MAREA: Pilgrimage & Churches
Although the mainstay of the economy of Mareotis was production of high-value goods, mainly foodstuffs, destined for Alexandria or beyond, it developed in late antiquity an active traffic in the reverse direction for pilgrimage to the shrine of St. Menas in the desert south of the lake. The pilgrims came from Alexandria’s Mareotic harbor or, from other parts of Egypt, via one of the canals linking the Nile to the lake, and traveled by water to the port in the middle of the western extension of the lake, traditionally called Marea but perhaps to be identified as Philoxenite. From there they had 17 km of land travel to reach the martyr’s shrine with its accompanying basilica, martyr church, baptistery, and extensive facilities for accommodating pilgrims.
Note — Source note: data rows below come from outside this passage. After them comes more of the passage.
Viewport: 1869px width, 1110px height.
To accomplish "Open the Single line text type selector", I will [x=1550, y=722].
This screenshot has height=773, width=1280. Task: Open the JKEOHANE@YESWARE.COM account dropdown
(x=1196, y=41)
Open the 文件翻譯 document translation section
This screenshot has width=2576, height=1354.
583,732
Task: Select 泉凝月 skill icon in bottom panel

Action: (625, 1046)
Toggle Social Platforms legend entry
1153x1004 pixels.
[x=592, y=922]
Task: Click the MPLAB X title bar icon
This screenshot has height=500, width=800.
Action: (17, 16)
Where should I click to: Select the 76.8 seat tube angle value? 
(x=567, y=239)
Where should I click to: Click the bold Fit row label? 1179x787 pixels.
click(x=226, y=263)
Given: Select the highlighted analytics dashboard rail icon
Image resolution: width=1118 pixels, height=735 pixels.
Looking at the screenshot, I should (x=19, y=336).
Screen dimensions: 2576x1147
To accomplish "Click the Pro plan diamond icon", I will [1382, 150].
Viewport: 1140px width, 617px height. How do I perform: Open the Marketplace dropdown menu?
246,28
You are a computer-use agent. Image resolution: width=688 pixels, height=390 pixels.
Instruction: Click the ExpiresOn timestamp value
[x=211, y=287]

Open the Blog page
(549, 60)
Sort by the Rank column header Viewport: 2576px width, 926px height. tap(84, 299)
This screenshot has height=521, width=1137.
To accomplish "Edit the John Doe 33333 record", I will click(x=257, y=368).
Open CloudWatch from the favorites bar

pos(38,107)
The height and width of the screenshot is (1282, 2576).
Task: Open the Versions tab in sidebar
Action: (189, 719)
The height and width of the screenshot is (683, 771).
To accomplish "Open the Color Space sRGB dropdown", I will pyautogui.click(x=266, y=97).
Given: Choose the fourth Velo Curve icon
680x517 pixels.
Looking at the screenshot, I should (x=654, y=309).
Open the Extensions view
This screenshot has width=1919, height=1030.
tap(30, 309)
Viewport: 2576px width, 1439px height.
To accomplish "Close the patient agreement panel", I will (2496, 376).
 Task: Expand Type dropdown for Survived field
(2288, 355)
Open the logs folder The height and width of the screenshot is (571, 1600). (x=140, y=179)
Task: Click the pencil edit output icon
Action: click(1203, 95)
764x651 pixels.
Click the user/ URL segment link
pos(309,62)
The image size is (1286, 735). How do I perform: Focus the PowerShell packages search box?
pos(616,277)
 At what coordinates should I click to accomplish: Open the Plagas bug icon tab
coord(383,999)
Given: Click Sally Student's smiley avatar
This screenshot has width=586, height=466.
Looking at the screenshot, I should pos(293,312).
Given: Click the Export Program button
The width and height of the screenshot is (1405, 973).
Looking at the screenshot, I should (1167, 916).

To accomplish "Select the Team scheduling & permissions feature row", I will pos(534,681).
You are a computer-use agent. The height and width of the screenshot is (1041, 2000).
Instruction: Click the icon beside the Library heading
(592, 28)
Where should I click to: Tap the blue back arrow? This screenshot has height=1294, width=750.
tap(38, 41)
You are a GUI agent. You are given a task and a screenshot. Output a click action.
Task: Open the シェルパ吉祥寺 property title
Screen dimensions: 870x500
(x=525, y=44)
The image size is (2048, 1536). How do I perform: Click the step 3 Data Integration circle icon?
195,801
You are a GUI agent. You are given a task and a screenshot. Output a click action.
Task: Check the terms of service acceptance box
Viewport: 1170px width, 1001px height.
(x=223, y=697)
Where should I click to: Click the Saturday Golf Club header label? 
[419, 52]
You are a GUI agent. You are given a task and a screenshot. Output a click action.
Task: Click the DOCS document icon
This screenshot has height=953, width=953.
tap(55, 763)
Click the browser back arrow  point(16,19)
The port of Philoxenite/Marea itself has extensive facilities apparently related to this flow of pilgrims, and there are additional facilities not far south of the port. The distance from the port to the shrine could be covered in a single day’s travel on foot, but ancient sources record the construction of watering places along the road.
The monasteries on the north side of the lake, along the Tainia ridge, undoubtedly also attracted their share of pilgrimage traffic. Enaton, at the ninth mile from Alexandria, was the most famous, but those at the fifth and eighteenth mile, as well as one at Taposiris Magna, probably also brought visitors into the region, either by road west from Alexandria or by lake transport to the port of Taposiris.
The larger eastern part of the lake also had a part to play in pilgrimage to monasteries, for the important monastic area of Nitria lay near its southern end, requiring a journey of a day and a half by water from Alexandria.